__Exercise tasks__.
**a)** Answer these questions from the report on Peshawar's irrigation canals, one answer per line and marked the same way:
(i) Who built the Juei Sheikh Canal?
(ii) Roughly how many acres do the canals irrigate?
(iii) When was the Kabul River Canal constructed, and by whom?
**b)** In the report on Peshawar's irrigation canals, render this sentence into Spanish: "The Mughal rulers built the historic Juei Sheikh Canal."
**c)** Extend the report on Peshawar's irrigation canals past its final sentence.

__Quoted passage__.
PESHAWAR, July 16: Irrigation channels passing through various residential localities of the city have turned into sewage lines, causing a water and soil pollution in the catchment areas.

Kabul River Canal, Hazarkhwani Canal, Warsak Gravity Canal, and Juei Sheikh Canal are serving as carriers of filthy water, owing to the lack of a proper sewerage system.

The Kabul River Canal and Hazar Khwani Canal were constructed by the British government in the last decade of the 19th century.

The Mughal rulers built the historic Juei Sheikh Canal. These canals originate from the Kabul River which roughly irrigate 205,000 acres in and around the Peshawar Valley. In the past, local population also used canals water for drinking.

Everyday, thousands of gallons of substances and effluent are being discharged from auto workshops, hospitals, restaurants, and industrial units into these channels.

__Stored data__.
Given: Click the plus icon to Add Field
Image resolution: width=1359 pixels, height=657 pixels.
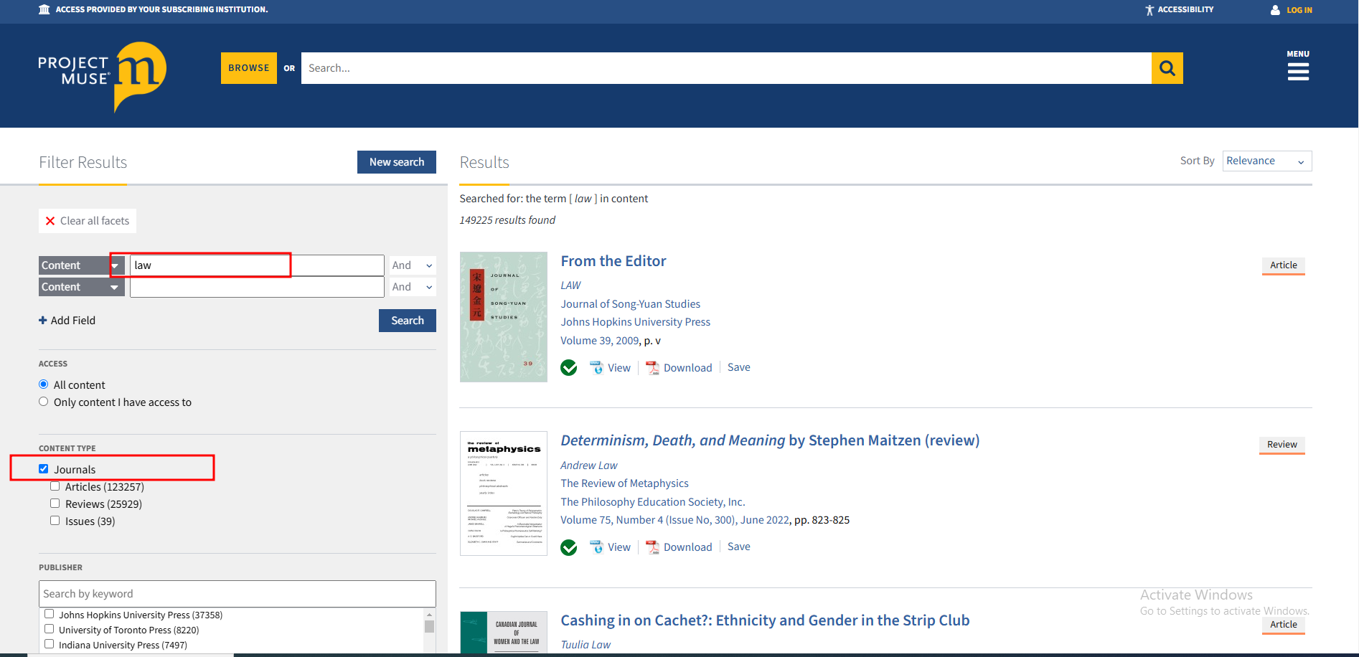Looking at the screenshot, I should coord(43,321).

__Answers in order__.
**a)**
(i) The Mughal rulers.
(ii) Roughly 205,000 acres.
(iii) In the last decade of the 19th century, by the British government.

**b)** Los gobernantes mogoles construyeron el histórico canal Juei Sheikh.

**c)**
People living on the banks of canals have linked their toilets to these canals.

Ghulam Sarwar, a 75-year-old baker, recalled the days when he took out water from the Sarki Canal (Hazar Khwani Canal) to knead flour. “The canal was so clean and people used its water for drinking and bathing,” he said.

“From religious point of view this is a sin to pollute water and Islam strictly prohibits this practice,” said Sarwar. But unfortunately the mosques’ toilets have also been connected to the canal.

“Under the Canal and Drainage Act polluting irrigation channels is a crime,” an official of the irrigation department said. The water magistrates were helpless to stop this practice, he pointed out.

An engineer of the irrigation department said that in downstream areas farming community supplied vegetables to the local market after washing their produce with sewage water. Millions of consumers were using contaminated vegetables that were potentially hazardous to human health, he said.